Your objective
Copy, with no pictures, the line that contains "You are a computer-use" and each line after it down to the end of the entries below, exactly.

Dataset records
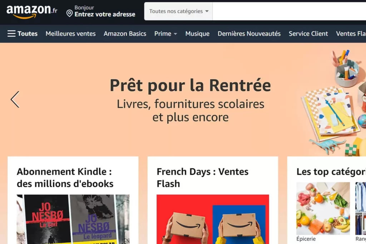Open Meilleures ventes in the navigation bar
Image resolution: width=366 pixels, height=244 pixels.
(x=70, y=34)
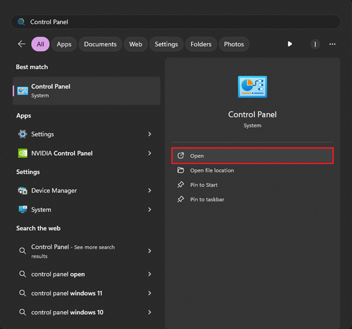The height and width of the screenshot is (329, 352).
Task: Select web suggestion control panel windows 11
Action: 67,293
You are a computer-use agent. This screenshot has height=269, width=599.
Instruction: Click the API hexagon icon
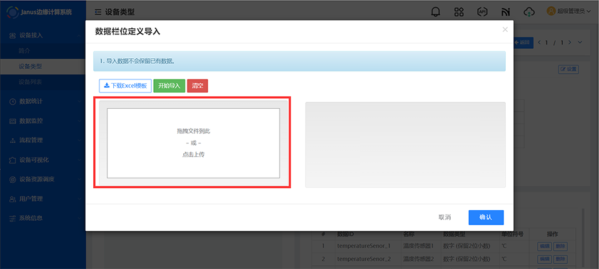[482, 12]
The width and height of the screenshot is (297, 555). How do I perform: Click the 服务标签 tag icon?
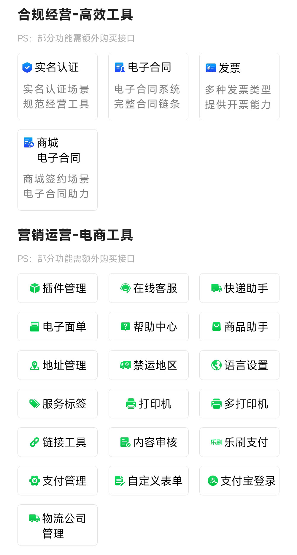[x=34, y=404]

Response to this task
You are a computer-use agent. This screenshot has height=269, width=599.
Instruction: Click the API hexagon icon
[482, 12]
The width and height of the screenshot is (297, 555). How do I perform: Click the 服务标签 tag icon?
[x=34, y=404]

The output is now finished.